Kaylee, how are things going on your end? DG, Glitch, everything all right? Well, as "all right" as can be in spite of the circumstances?
[identity profile] gotcouplings.livejournal.com
Frye Ranch, kitchen. Kaylee, for the normally cheerful person most folks are probably used to seeing, is looking a little less than 100%. Still smiling, sure, but there's a weariness there that doesn't normally stick around.

What it is? One little mechanic staying up far later than she should have the past few nights, trying to find answers and solutions to problems that don't even exist yet. Working with the little information Cordelia was able to give her, Kaylee's been searching for places in the city that might serve for decent protective bunkers. A couple prospect locations have been found, but there's always room for more.

"Alright," she sighs into the tablet, "here's what we got, and what we need. Judgin' by what Cordelia's seen, we got us some trouble on the way. Don't know when it's gonna be here, or how it's gonna happen, but that don't mean we can't go lookin' for ways to at least keep folks safe durin' it. What we need's gonna be anybody who's got a space that might be converted into a bunker of sorts, and folks who'd be willin' to help fix up those spaces so people can move down into 'em for a long period of time if needed. Let me know on here if you've got somethin', or stop by the ranch.

"Xie xie." And the feed cuts.


[[ Translation: Thank you. ]]
[identity profile] oppositeofhero.livejournal.com
Tony's finally gotten around to furnishing the house he'd chosen to live in. Sure, it isn't the fanciest place he's ever lived in, but he likes it well enough. From the couch in what serves as his living room, Tony picks up the tablet and turns it on.

Anyone who picks up on the transmission might notice something about Tony: he looks flat-out exhausted. That can be attributed to the fact that over the past few days, Tony has been staying up late running tests in Kaylee's workshop on a small amount of the element ruthenium, trying to see if it could be used to replace the palladium that was outliving its usefulness.

But all of those late nights were proving to be meaningless, as every one of his tests failed to bring about positive results. Tony being who he is, has not quite given up, but he figures now is a good time to bring in other people aside from just himself. What he needs is an element that will do the work of palladium, without causing any negative effects to himself.

He remembers his conversation with Nazca, and how she mentioned the hatches and the possibility of using an element that was not from Earth. Tony knows it's a long shot, and he really shouldn't be gambling with his life by using an element he doesn't know, but he is quickly running out of options. So, he turns to the tablet again, and starts speaking to it.

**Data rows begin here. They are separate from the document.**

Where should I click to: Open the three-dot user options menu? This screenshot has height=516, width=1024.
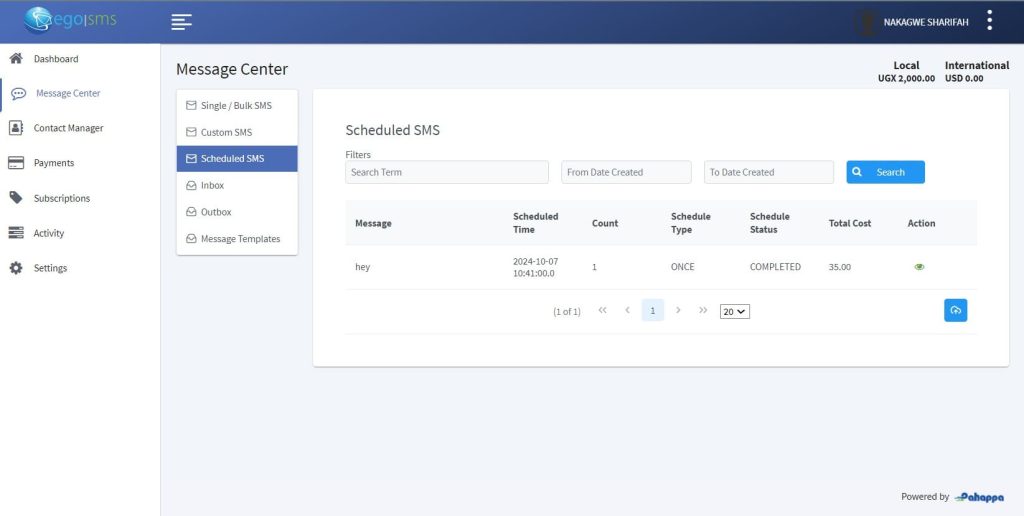989,21
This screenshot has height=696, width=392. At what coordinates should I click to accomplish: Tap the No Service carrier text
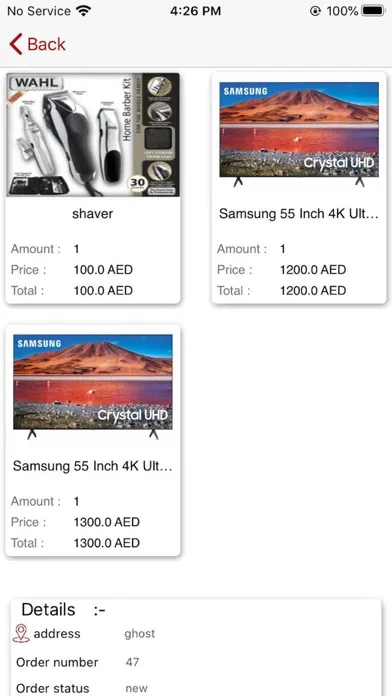pyautogui.click(x=39, y=11)
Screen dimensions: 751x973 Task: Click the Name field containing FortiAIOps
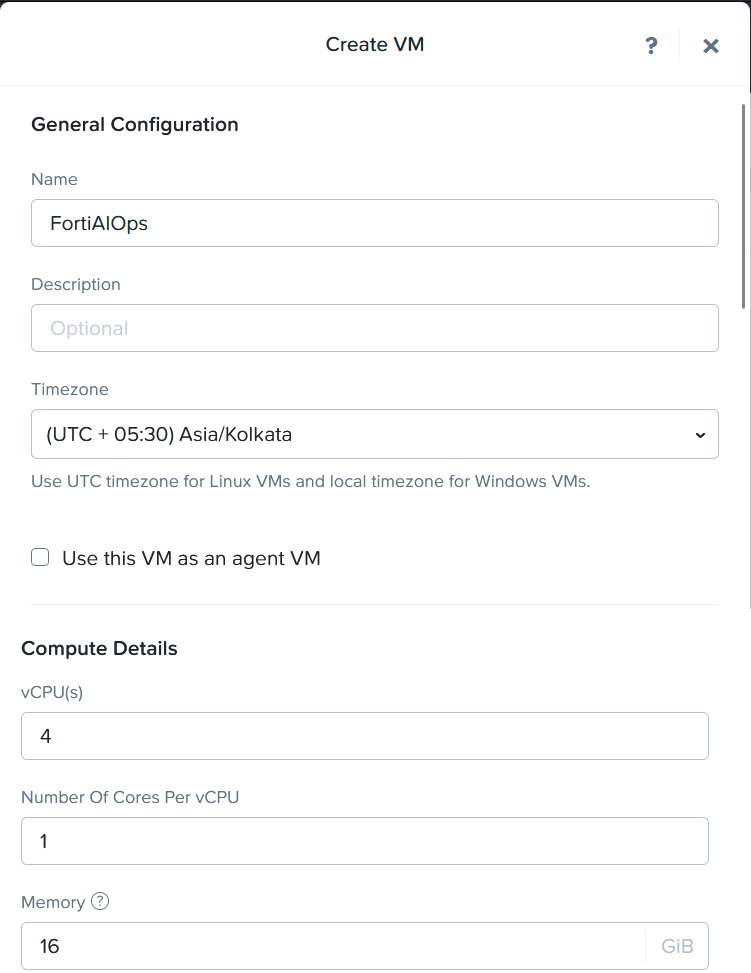point(375,223)
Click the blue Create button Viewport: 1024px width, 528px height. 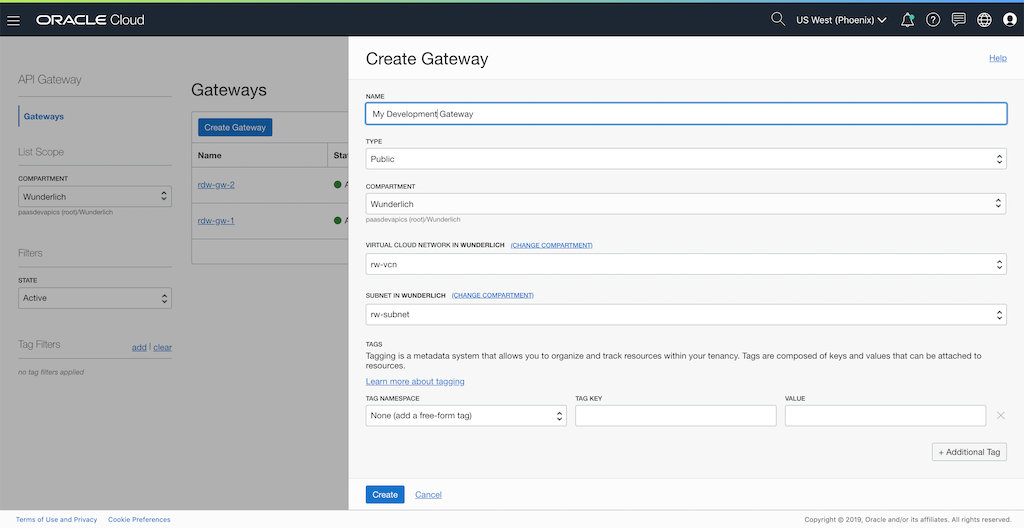385,494
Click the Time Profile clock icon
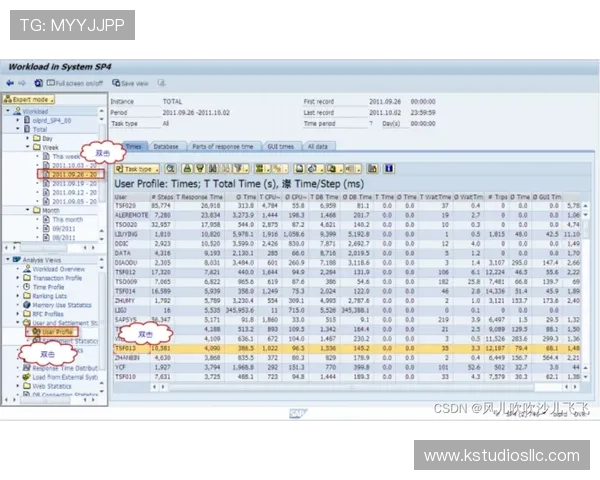The image size is (600, 480). coord(25,287)
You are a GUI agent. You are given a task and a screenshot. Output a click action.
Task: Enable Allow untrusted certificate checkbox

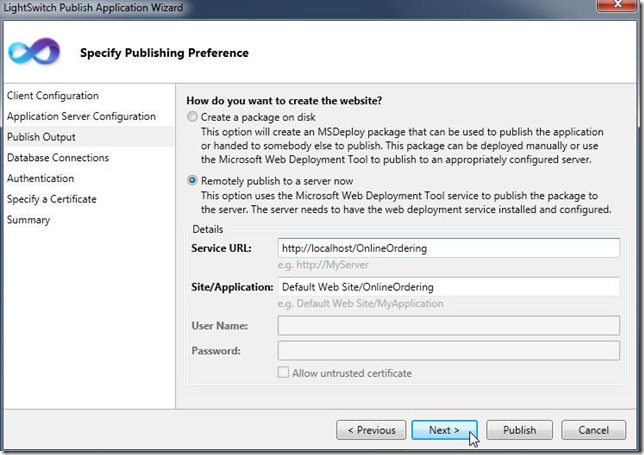pos(283,372)
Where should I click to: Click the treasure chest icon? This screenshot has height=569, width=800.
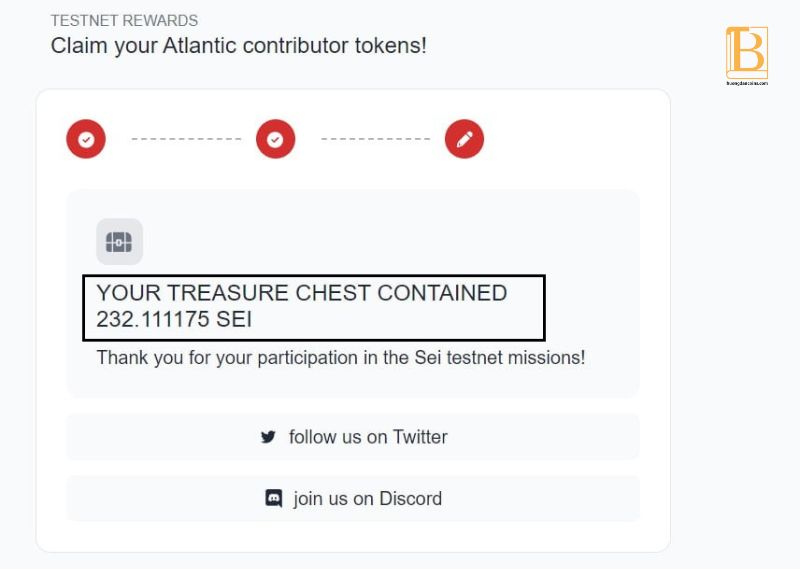[119, 242]
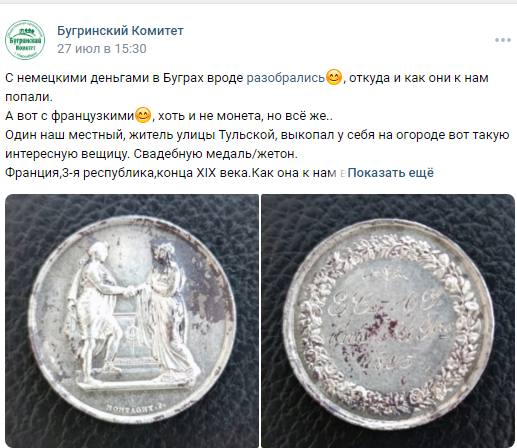517x448 pixels.
Task: Click the text line starting "Франция,3-я республика"
Action: coord(170,173)
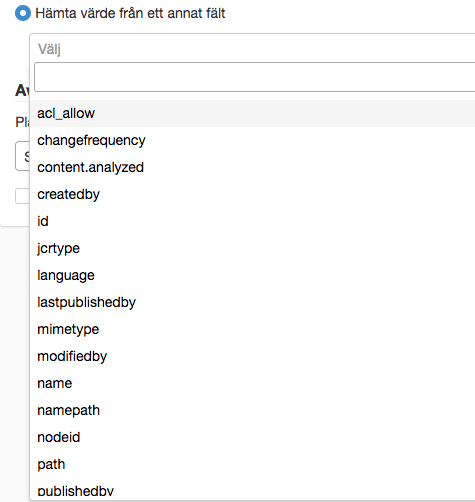This screenshot has height=502, width=475.
Task: Open the 'Välj' dropdown selector
Action: (x=253, y=49)
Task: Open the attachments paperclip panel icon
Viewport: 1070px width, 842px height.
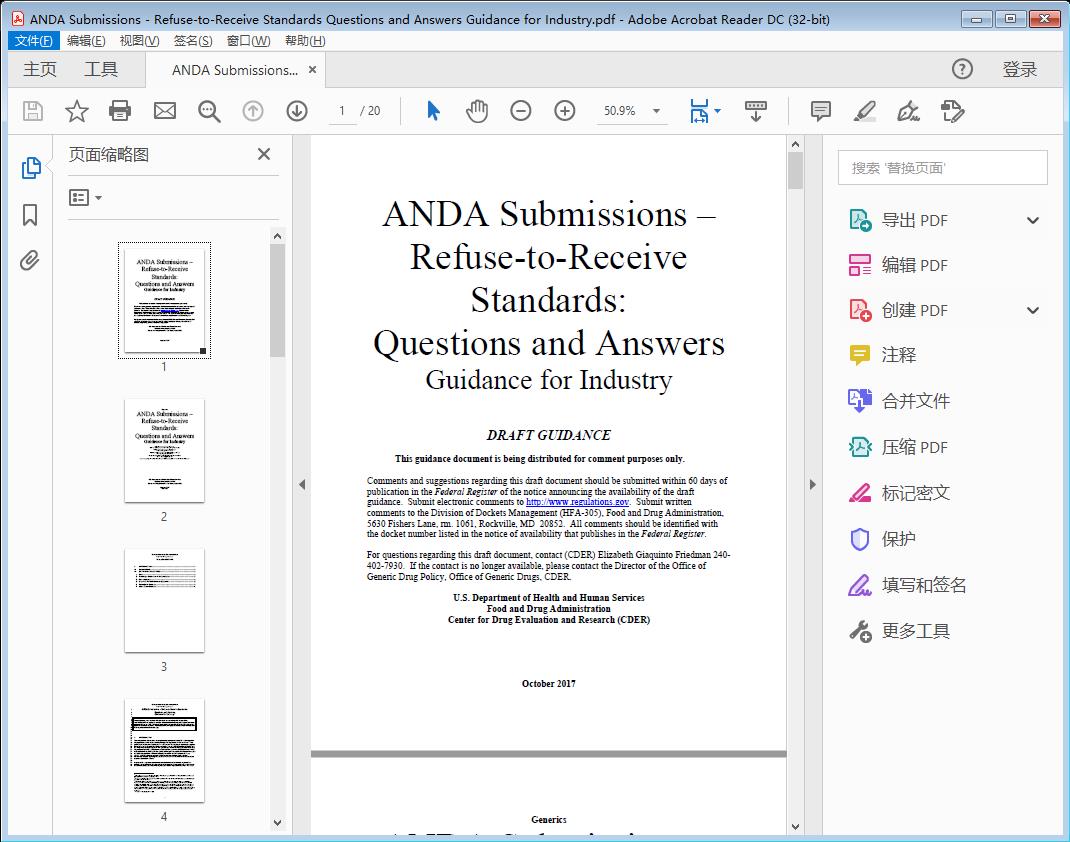Action: click(30, 260)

"Hey. It's Tony Stark." He leans back on the couch, trying to relax a little. "I need a favor from anyone who knows anything about elements, their properties, and how to apply them to practical situations." Okay, so his situation isn't exactly practical, but he still needs people who know how to apply their knowledge to real life scenarios, not fanciful ones they've dreamed up in their heads.
[identity profile] lionofolympus.livejournal.com
Hercules merely looks into his tablet and says one sentence.

"Who wants to get drunk with me?"

He smiles, awaiting an answer. He figures it is a simple enough request.